Foot Locker (NYSE:FL) saved the best for last. After posting modestly improving growth results through most of 2018, the footwear retailer announced last week that sales gains shot up to a double-digit pace in the key holiday quarter. The company achieved higher profitability, too.
Those results put Foot Locker in a good position for the 2019 fiscal year, but management faces some issues as sales continue to shift toward online channels. CEO Richard Johnson and his team talked about their plans to meet these challenges in a conference call with investors. Let's look at a few highlights from that call.
Getting back to records
With a comparable sales increase of 2.7% for fiscal 2018, total revenues reached $7.9 billion, a new record in our history of Foot Locker.
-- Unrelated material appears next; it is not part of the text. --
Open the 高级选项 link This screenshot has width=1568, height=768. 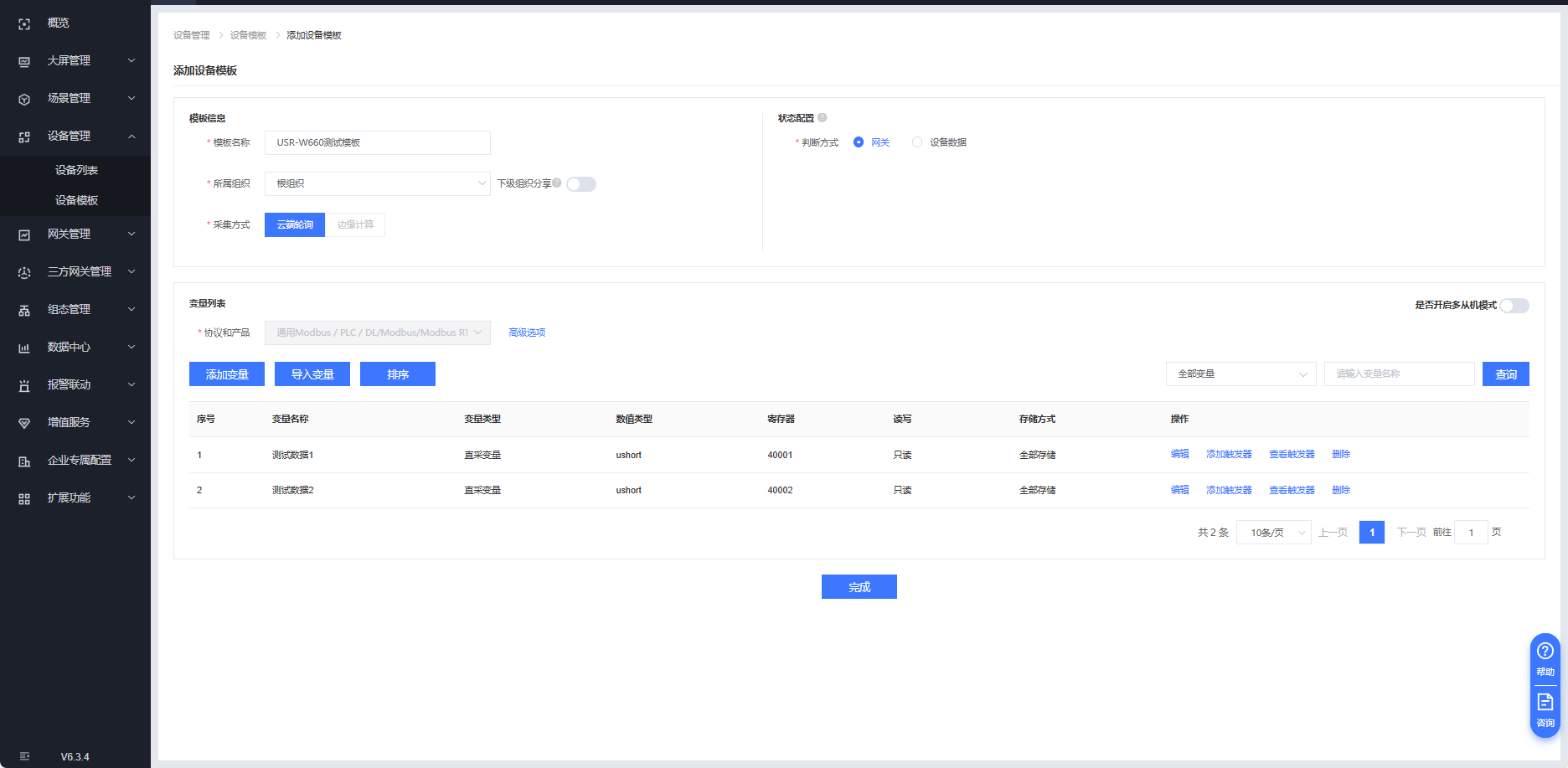527,332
And we were able to achieve non-GAAP earnings of $4.71 per share, an increase of 18% over the 52-week equivalent in 2017.
-- CEO Johnson
Foot Locker's strong holiday quarter included a 9.7% increase in sales at existing locations, which marked a sharp acceleration from the prior-quarter's 3% uptick. Gross profit margin expanded by almost 2 full percentage points, to 32.4% of sales, thanks mainly to a flood of new innovative product releases from suppliers including Nike.
Customer traffic fell, but the company more than offset that slump with higher digital sales and much higher average prices. E-commerce sales are supported by the shift in consumer demand toward that channel, while pricing should stay strong so long as Foot Locker sells a high proportion of fresh products.
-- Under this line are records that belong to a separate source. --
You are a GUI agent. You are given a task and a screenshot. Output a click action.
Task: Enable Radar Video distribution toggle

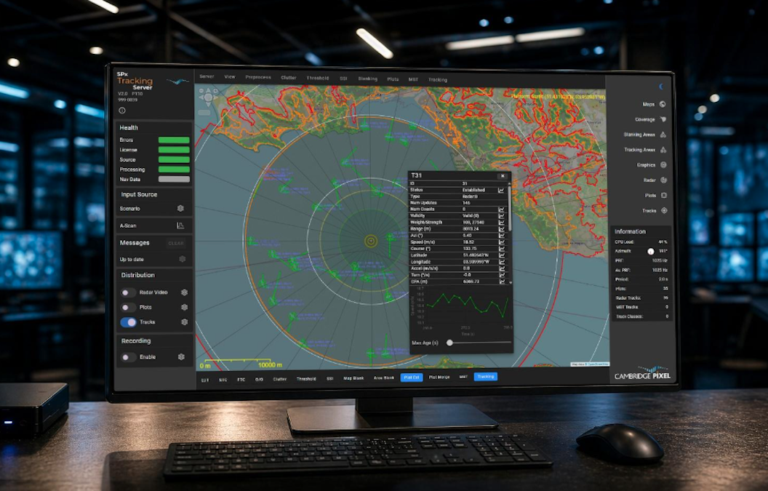click(128, 292)
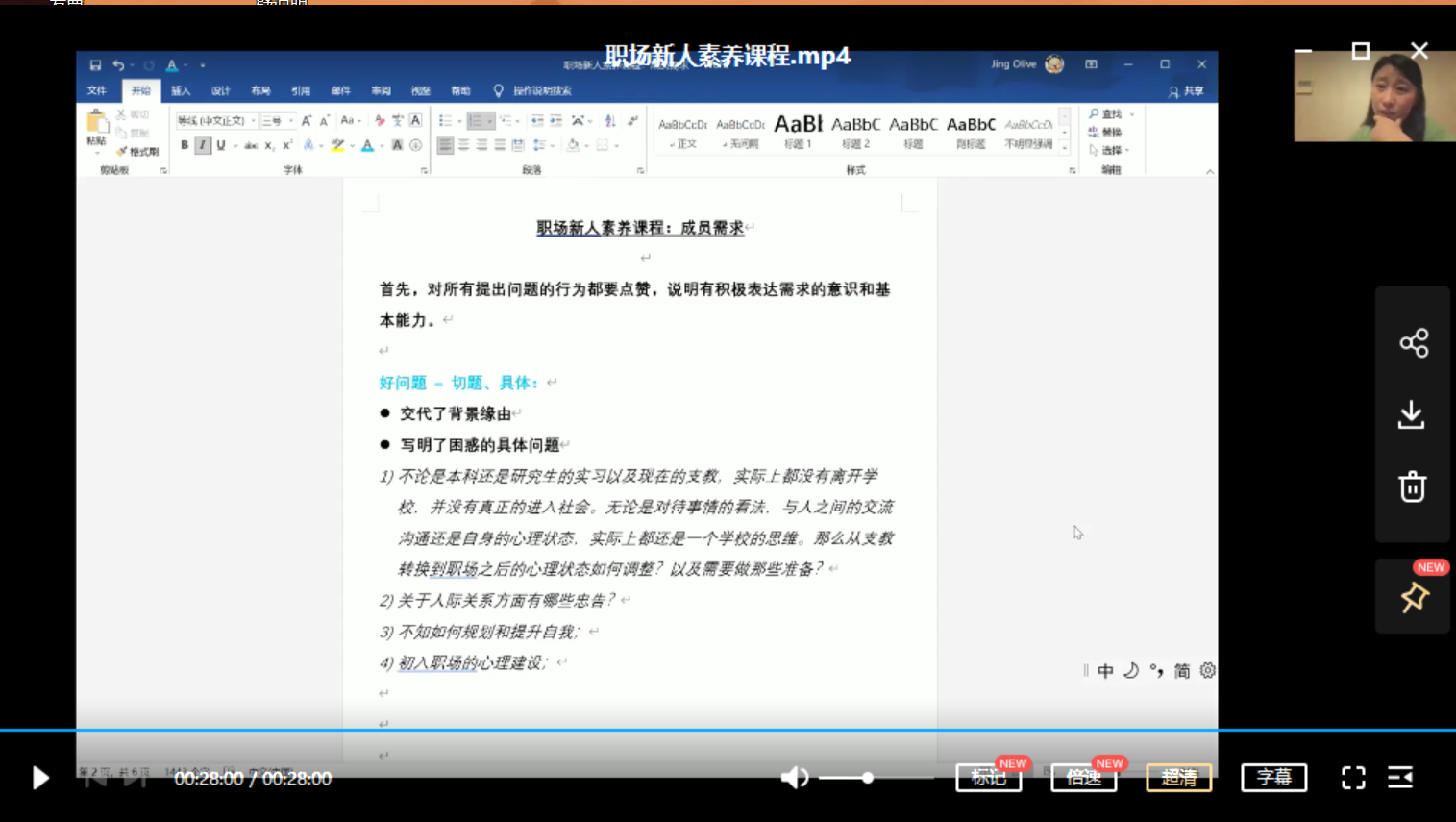Image resolution: width=1456 pixels, height=822 pixels.
Task: Delete the video with the trash icon
Action: coord(1412,486)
As a result of these wins, the chain returned to sales growth following 2017's decline. Its bottom-line adjusted profit margin took a small step back toward long-term targets, too, improving to 6.9% of sales from 6.6%.
All about inventory
We finished with an inventory turnover above our long-term goal of more than three times. This is a meaningful accomplishment we have been working on for some time, and a testament to our continuing focus on driving further productivity gains.
-- CEO Johnson
Executives credited "product heat" for driving much of the head-turning sales gains around the holidays. And by that they mean the stepped-up pace of footwear introductions.
Yet Foot Locker laid the groundwork for this sell-through by reducing inventory levels over the past year so that its buyers could focus on selling only the hottest, most recent launches from Nike and other suppliers. Success here allowed the chain to cycle through its inventory four times over the year, to outpace its long-term goal by an entire turn. Inventory ended up just 1% over the fourth quarter, too, to trail the 9% sales increase.
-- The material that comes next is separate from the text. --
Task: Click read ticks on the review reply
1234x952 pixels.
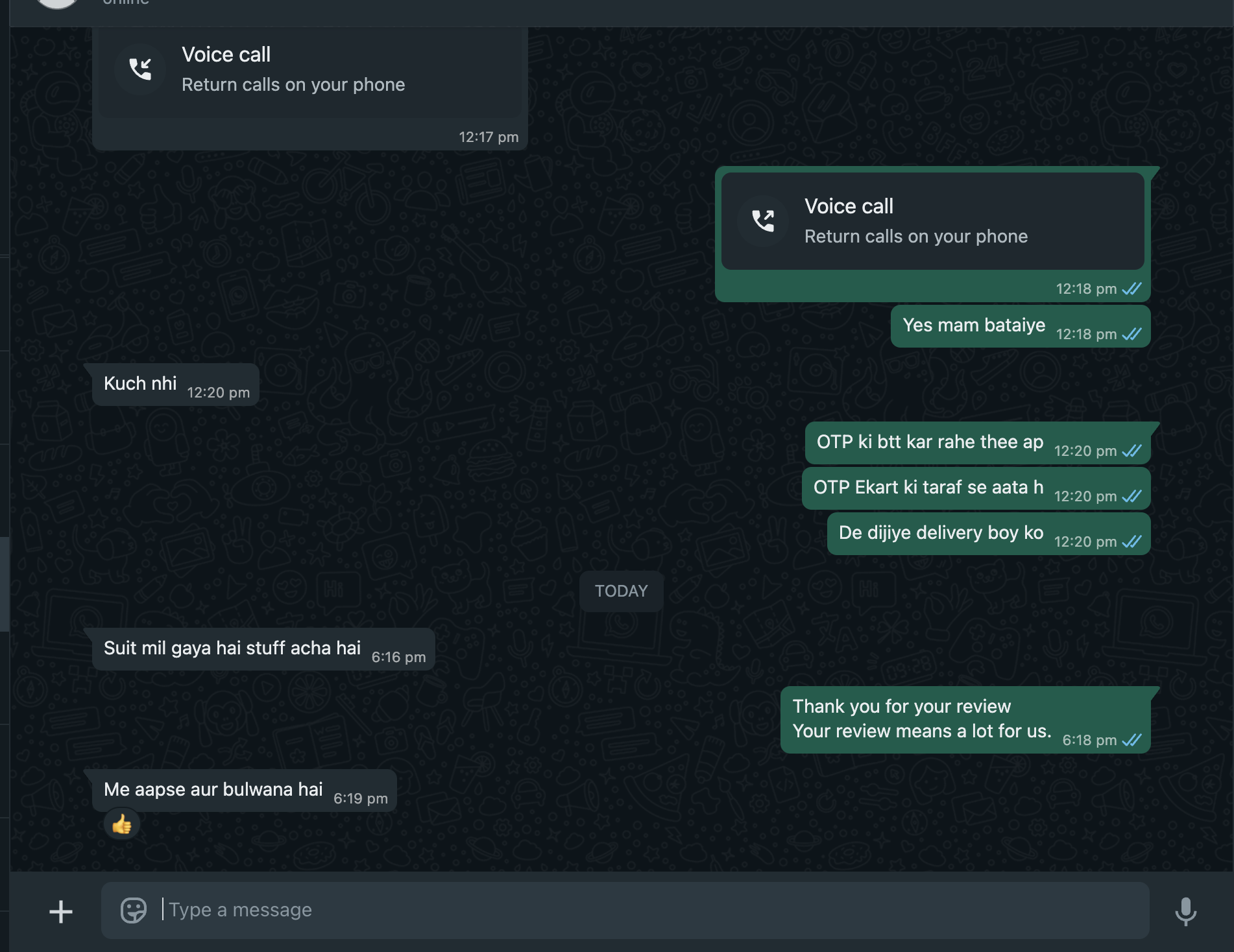Action: pos(1132,740)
For 2019, we believe we can achieve a mid-single digit comparable sales gain and a double-digit percentage earnings per share increase.
-- CFO Lauren Peters
Foot Locker's projection for healthy sales and earnings growth in 2019 shows that the chain has put its brutal 2017 results behind it. Revenue and profitability are expected to continue their positive momentum this year, supported by trends like improved inventory and booming digital sales.
The retailer plans to reduce its selling footprint in the U.S. market, though, and that shift suggests management isn't optimistic that customer traffic trends will bounce right back into positive territory. Foot Locker also expects to spend aggressively on the digital sales channel that now accounts for about 19% of its business, up from 16% a year ago.
The good news for investors is that management believes the company's multi-channel setup strikes the right balance for long-term returns. "It's a real marriage of the digital and physical that's making the difference," Johnson said.